# TASK TO CARRY OUT
Please print every line of the material below exactly.

----

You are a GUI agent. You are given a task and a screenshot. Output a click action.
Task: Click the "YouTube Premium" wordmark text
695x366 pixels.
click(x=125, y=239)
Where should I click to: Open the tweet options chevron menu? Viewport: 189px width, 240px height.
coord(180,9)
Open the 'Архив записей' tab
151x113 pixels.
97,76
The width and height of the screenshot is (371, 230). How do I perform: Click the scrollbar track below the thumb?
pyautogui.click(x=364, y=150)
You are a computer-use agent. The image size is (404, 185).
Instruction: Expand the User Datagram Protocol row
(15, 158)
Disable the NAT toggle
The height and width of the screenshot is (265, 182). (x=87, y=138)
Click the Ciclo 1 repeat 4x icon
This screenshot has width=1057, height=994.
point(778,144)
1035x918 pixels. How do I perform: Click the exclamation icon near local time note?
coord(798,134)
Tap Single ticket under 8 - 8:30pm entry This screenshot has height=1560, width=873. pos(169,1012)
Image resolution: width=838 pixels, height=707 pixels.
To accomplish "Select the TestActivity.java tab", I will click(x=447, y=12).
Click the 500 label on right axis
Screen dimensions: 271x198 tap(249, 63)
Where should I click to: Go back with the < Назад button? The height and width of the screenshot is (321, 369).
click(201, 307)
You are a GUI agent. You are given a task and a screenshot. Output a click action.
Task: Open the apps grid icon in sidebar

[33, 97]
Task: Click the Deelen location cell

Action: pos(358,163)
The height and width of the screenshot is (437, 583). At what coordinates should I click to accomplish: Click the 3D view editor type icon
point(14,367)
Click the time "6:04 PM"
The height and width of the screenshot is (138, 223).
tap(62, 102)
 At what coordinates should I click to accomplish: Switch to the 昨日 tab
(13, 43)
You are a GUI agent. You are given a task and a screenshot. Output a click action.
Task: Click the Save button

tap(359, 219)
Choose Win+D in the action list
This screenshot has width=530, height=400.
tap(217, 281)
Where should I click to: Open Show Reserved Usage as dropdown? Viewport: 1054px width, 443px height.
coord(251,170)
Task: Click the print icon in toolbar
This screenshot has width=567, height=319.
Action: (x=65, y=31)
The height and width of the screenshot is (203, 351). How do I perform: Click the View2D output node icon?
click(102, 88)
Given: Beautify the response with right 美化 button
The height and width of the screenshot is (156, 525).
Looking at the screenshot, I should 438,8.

----

# YOUR RESPONSE
You are a GUI agent. You are given a task and a screenshot. Output a click action.
Task: Click the "YouTube Premium" wordmark text
695x366 pixels.
click(x=125, y=239)
Where should I click to: Open the tweet options chevron menu? Viewport: 189px width, 240px height.
coord(180,9)
Open the 'Архив записей' tab
151x113 pixels.
97,76
The width and height of the screenshot is (371, 230). How do I perform: Click the scrollbar track below the thumb?
pyautogui.click(x=364, y=150)
You are a computer-use agent. The image size is (404, 185).
Instruction: Expand the User Datagram Protocol row
(15, 158)
Disable the NAT toggle
The height and width of the screenshot is (265, 182). (x=87, y=138)
Click the Ciclo 1 repeat 4x icon
This screenshot has width=1057, height=994.
point(778,144)
1035x918 pixels. How do I perform: Click the exclamation icon near local time note?
coord(798,134)
Tap Single ticket under 8 - 8:30pm entry This screenshot has height=1560, width=873. pos(169,1012)
Image resolution: width=838 pixels, height=707 pixels.
To accomplish "Select the TestActivity.java tab", I will click(x=447, y=12).
Click the 500 label on right axis
Screen dimensions: 271x198 tap(249, 63)
Where should I click to: Go back with the < Назад button? The height and width of the screenshot is (321, 369).
click(201, 307)
You are a GUI agent. You are given a task and a screenshot. Output a click action.
Task: Open the apps grid icon in sidebar

[33, 97]
Task: Click the Deelen location cell

Action: pos(358,163)
The height and width of the screenshot is (437, 583). At what coordinates should I click to accomplish: Click the 3D view editor type icon
point(14,367)
Click the time "6:04 PM"
The height and width of the screenshot is (138, 223).
tap(62, 102)
 At what coordinates should I click to accomplish: Switch to the 昨日 tab
(13, 43)
You are a GUI agent. You are given a task and a screenshot. Output a click action.
Task: Click the Save button

tap(359, 219)
Choose Win+D in the action list
This screenshot has width=530, height=400.
tap(217, 281)
Where should I click to: Open Show Reserved Usage as dropdown? Viewport: 1054px width, 443px height.
coord(251,170)
Task: Click the print icon in toolbar
This screenshot has width=567, height=319.
Action: (x=65, y=31)
The height and width of the screenshot is (203, 351). How do I perform: Click the View2D output node icon?
click(102, 88)
Given: Beautify the response with right 美化 button
The height and width of the screenshot is (156, 525).
Looking at the screenshot, I should 438,8.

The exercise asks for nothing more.